Teidez’ Gesicht war starr geworden. Er befeuchtete seine Lippen, sagte aber nichts mehr, als Cazaril ihn herumdrehte und hinunter auf den Hof führte.
Der Prinz fand seine Stimme erst wieder, als sie schon im Hauptgebäude die Treppen hinaufstiegen. Dort wiederholte er atemlos: »Das kann nicht sein! Dondo hat mir erzählt, die Menagerie wäre ein Werk schwarzer Magie, ein Fluch der Roknari, um Orico krank und schwach zu halten.

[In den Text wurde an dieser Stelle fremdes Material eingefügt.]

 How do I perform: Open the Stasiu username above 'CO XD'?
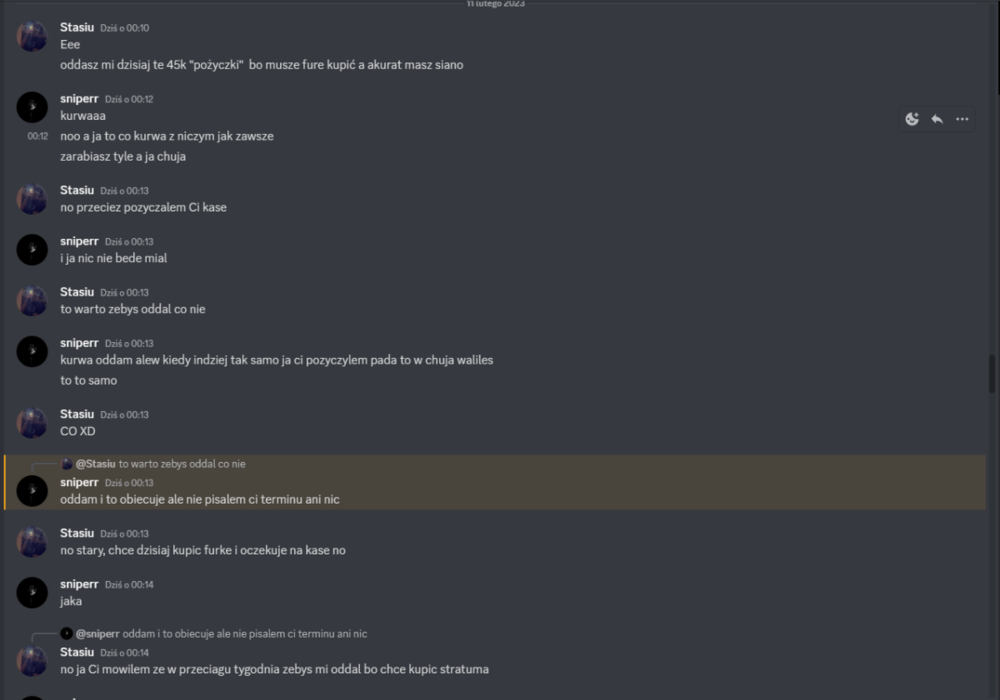77,414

Ich konnte mit eigenen Augen sehen, dass es so war!«
»Es gibt tatsächlich einen roknarischen Fluch, aber die Menagerie ist ein wohltätiges Wunder der Götter, das Orico trotzdem am Leben erhält. Erhielt – bis jetzt«, ergänzte Cazaril bitter.
»Nein … nein, das ist alles verkehrt. Dondo hat mir erzählt …«
»Dondo hat sich getäuscht.« Cazaril zögerte kurz.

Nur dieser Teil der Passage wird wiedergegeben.